5 Years of rhymes and gunfingers – an interview with MC Mota.

Not many MCs in Belgium can say they have been nominated in the ‘Best MC’ and ‘Best Track’ category on the Drum&BassArena Awards or hosted a sold-out Sportpaleis 4 years in a row – but Koen Meuris aka MC Mota can. The young Limburger has a natural talent for the art of MC-ing, which extends to far more than just hyping a crowd or spitting some bars over the music. In order to celebrate a half decade of spitting bars and fire, Mota is throwing a wild party at Club Vaag on Saturday. We had a little chat with the man to see how crazy the ride has been so far. 

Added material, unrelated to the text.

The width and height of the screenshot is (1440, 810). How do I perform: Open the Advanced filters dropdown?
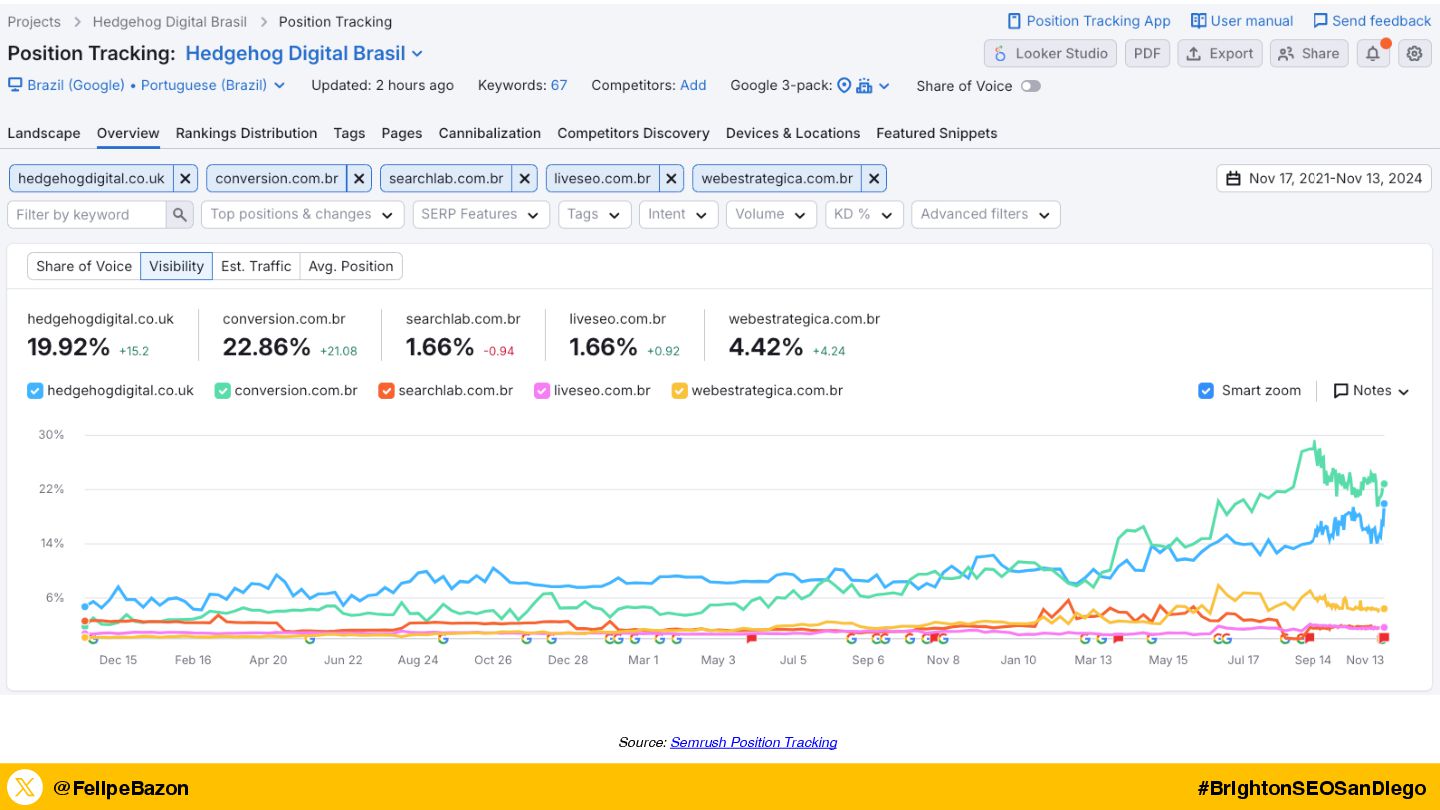985,215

5 Years of MC Mota already! What has been your most memorable gig so far?

Oof, that’s a tough one! I’ve had the privilege to experience so many highlights over the course of these past 5 years, so it’s hard to pick just one! Playing at Tomorrowland or Rampage at Sportpaleis is always something really special. It gets better every time! Performing at Sziget Festival with Maduk and closing down Rock Werchter in ‘The Hive’ with James Marvel last summer were also 2 big winners. Sharing the Laundry Day 2013 mainstage with Murdock and Jenna G in front of 40,000 people was an out-of-this-world experience. Another really special one actually goes all the way back to late 2011 during my first year as a ‘master of ceremonies’ (which is what an ‘MC’ stands for, red). I hosted Meddik (now one half of M&T) at a ram-packed Muziekodroom in Hasselt for ‘Nacht van de Jeugd’. Since it was the very first time I played for such a big, crazy crowd, this will forever be one of the most memorable gigs of my career.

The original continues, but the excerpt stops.